Duesenberg Model J Convertible Coupe

The Model J Duesenberg has long been regarded as the most outstanding example of design and engineering of the Classic Era. Introduced in 1929, trading was halted on the New York Stock Exchange for the announcement. At $8,500 for the chassis alone, it was by far the most expensive car in America. With coachwork, the delivered price of many Duesenbergs approached $20,000, a staggering sum at a time when a typical new family car cost around $500.

The Duesenberg Model J was conceived and executed to be superlative in all aspects. Its short wheelbase chassis was 142.5 inches, nearly 12 feet. The double overhead camshaft straight eight-cylinder engine had four valves per cylinder and displaced 420 cubic inches. It made 265 horsepower. The finest materials were used throughout and fit and finish were to tool room standards. Each chassis was driven at speed for 100 miles at Indianapolis.

The Duesenberg Model J’s introduction on December 1, 1928 at the New York Auto Salon was front page news. The combination of the Duesenberg reputation with the Model J’s grand concept and execution made it the star of the show and the year. Duesenberg ordered enough components to build 500 Model Js while development continued for six months after the Model J’s introduction to ensure its close approximation of perfection. The first customer delivery came in May 1929, barely five months before Black Tuesday. Unfortunately, the Model J Duesenberg lacked financing and support from E.L. Cord and Auburn Corporation, which were both struggling to stay afloat in the decimated middle market.

The effect of the Duesenberg J on America cannot be minimized. Even in the misery of the Depression this paragon of power illustrated the continued existence of wealth and the upper class. Duesenberg’s advertising became a benchmark, featuring the wealthy and privileged in opulent surroundings with only a single line of copy: “He drives a Duesenberg.” The outside exhaust pipes inspired generations of auto designers and remain, 60 years later, a symbol of power and performance. “She’s a real Duesy,” still means a slick, quick, smooth and desirable possession of the highest quality.

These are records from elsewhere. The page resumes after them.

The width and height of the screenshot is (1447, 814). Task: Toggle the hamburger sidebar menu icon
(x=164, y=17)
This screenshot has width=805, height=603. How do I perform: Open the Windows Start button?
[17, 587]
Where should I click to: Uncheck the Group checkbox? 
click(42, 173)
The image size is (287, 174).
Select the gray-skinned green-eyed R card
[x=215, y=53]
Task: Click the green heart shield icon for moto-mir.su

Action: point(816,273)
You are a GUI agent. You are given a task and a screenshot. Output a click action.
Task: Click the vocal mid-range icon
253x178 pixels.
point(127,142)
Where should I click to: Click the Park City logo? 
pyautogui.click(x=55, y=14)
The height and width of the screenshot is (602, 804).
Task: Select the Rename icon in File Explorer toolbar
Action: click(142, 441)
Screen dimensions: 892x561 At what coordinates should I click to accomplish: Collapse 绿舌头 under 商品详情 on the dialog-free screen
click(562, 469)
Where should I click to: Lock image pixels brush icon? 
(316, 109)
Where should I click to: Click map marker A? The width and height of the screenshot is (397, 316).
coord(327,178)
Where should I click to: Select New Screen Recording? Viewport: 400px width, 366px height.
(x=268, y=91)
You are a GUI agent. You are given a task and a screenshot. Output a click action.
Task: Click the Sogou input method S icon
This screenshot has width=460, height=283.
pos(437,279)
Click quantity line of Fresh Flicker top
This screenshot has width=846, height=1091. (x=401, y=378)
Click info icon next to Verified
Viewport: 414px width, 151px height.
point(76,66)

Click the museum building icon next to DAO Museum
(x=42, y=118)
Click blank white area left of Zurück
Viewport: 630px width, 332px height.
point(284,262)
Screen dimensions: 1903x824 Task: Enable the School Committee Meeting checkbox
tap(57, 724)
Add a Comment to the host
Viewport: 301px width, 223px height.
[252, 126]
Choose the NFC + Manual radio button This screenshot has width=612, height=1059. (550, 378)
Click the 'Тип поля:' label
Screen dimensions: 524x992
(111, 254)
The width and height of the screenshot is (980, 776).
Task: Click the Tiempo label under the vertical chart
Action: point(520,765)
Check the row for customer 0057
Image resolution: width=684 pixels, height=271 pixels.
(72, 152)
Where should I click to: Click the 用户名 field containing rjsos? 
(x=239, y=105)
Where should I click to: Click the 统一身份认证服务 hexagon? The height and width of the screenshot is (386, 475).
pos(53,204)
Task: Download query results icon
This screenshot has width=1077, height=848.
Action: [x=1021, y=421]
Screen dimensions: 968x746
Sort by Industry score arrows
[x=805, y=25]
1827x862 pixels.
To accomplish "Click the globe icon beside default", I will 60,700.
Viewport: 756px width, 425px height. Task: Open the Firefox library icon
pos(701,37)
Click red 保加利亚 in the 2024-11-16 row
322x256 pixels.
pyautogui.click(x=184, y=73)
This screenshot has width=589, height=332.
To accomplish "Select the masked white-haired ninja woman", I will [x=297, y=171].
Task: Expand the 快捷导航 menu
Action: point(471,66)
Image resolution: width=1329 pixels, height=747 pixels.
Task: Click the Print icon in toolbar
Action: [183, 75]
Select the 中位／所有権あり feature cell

Duesenbergs were expensive cars, and only men or women of means could afford them. At a time when a perfectly good new family sedan could be purchased for $500 or so, a coachbuilt Duesenberg often cost $20,000 or more. If a full-sized family sedan sells for $30,000 today, that is the equivalent of more than $1 million dollars now. Such extravagance was born of an era of unbridled capitalism – a time when a man with vision and ability could make – and keep – a fortune of staggering size.

These were the men who could afford the very best, and there was absolutely no doubt that when it came to automobiles, E. L. Cord’s magnificent Duesenberg was the best that money could buy.

It is interesting to note that during the course of Duesenberg production, various enhancements were made, but according to Duesenberg historian and author J. L. Elbert, most of these changes were implemented after the first 250 cars were built. J395 is chassis number 2414, and is therefore approximately the 289th Model J to be assembled. It was also at this point that the price of the chassis was increased by $1,000 to $9,500.

The new Duesenberg was tailor-made for the custom body industry. It had the power and stance to carry imposing coachwork, and the style and grace of the factory sheet metal was ideally suited for the execution of elegant custom coachwork. The Murphy Body Company of Pasadena, California is generally recognized as the most successful coachbuilder on the Duesenberg Model J chassis.

This car was auctioned off by RM Auctions in March of 2009 at the The Ritz-Carlton, Amelia Island, Florida and in March of 2011 at the Ritz-Carlton, Amelia Island, Florida.

265bhp, 420 cu. in. four valves per cylinder twin overhead camshaft inline eight-cylinder engine with hemispherical combustion chambers, three-speed synchromesh transmission, front suspension via semi-elliptical leaf springs and beam axle, rear suspension via semi-elliptical leaf springs and live rear axle, and vacuum-assisted four-wheel hydraulic brakes. Wheelbase: 142.5".